Stored rows:
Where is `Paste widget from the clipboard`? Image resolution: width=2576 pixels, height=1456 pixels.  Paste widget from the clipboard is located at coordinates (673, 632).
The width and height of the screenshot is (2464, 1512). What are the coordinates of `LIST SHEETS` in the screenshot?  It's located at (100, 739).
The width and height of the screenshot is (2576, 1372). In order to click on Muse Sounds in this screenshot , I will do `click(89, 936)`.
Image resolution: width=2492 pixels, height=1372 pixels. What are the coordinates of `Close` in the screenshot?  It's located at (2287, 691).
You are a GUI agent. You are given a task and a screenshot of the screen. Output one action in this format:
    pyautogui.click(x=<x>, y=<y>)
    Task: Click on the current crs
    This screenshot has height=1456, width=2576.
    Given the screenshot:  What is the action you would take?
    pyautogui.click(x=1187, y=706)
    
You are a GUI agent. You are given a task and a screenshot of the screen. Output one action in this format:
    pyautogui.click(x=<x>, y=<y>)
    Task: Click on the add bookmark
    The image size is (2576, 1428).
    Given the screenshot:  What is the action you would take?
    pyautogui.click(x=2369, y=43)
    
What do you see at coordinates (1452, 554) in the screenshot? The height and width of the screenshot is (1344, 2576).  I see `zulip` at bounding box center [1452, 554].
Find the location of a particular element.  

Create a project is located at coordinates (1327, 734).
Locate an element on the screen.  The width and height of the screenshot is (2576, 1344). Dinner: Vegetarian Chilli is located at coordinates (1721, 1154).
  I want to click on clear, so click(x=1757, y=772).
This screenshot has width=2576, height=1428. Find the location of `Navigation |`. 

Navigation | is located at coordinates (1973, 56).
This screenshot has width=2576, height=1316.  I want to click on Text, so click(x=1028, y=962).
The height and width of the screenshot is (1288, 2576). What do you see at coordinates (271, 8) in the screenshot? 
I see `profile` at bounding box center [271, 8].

Directions for this task:
Can you copy out the whole listing above, line for line and unchanged?

Solution to this task:
Where is `Paste widget from the clipboard`? Image resolution: width=2576 pixels, height=1456 pixels.  Paste widget from the clipboard is located at coordinates (673, 632).
The width and height of the screenshot is (2464, 1512). What are the coordinates of `LIST SHEETS` in the screenshot?  It's located at (100, 739).
The width and height of the screenshot is (2576, 1372). In order to click on Muse Sounds in this screenshot , I will do `click(89, 936)`.
Image resolution: width=2492 pixels, height=1372 pixels. What are the coordinates of `Close` in the screenshot?  It's located at (2287, 691).
You are a GUI agent. You are given a task and a screenshot of the screen. Output one action in this format:
    pyautogui.click(x=<x>, y=<y>)
    Task: Click on the current crs
    This screenshot has height=1456, width=2576.
    Given the screenshot:  What is the action you would take?
    pyautogui.click(x=1187, y=706)
    
You are a GUI agent. You are given a task and a screenshot of the screen. Output one action in this format:
    pyautogui.click(x=<x>, y=<y>)
    Task: Click on the add bookmark
    The image size is (2576, 1428).
    Given the screenshot:  What is the action you would take?
    pyautogui.click(x=2369, y=43)
    
What do you see at coordinates (1452, 554) in the screenshot? The height and width of the screenshot is (1344, 2576).  I see `zulip` at bounding box center [1452, 554].
Find the location of a particular element.  

Create a project is located at coordinates (1327, 734).
Locate an element on the screen.  The width and height of the screenshot is (2576, 1344). Dinner: Vegetarian Chilli is located at coordinates (1721, 1154).
  I want to click on clear, so click(x=1757, y=772).
This screenshot has width=2576, height=1428. Find the location of `Navigation |`. 

Navigation | is located at coordinates (1973, 56).
This screenshot has width=2576, height=1316.  I want to click on Text, so click(x=1028, y=962).
The height and width of the screenshot is (1288, 2576). What do you see at coordinates (271, 8) in the screenshot? 
I see `profile` at bounding box center [271, 8].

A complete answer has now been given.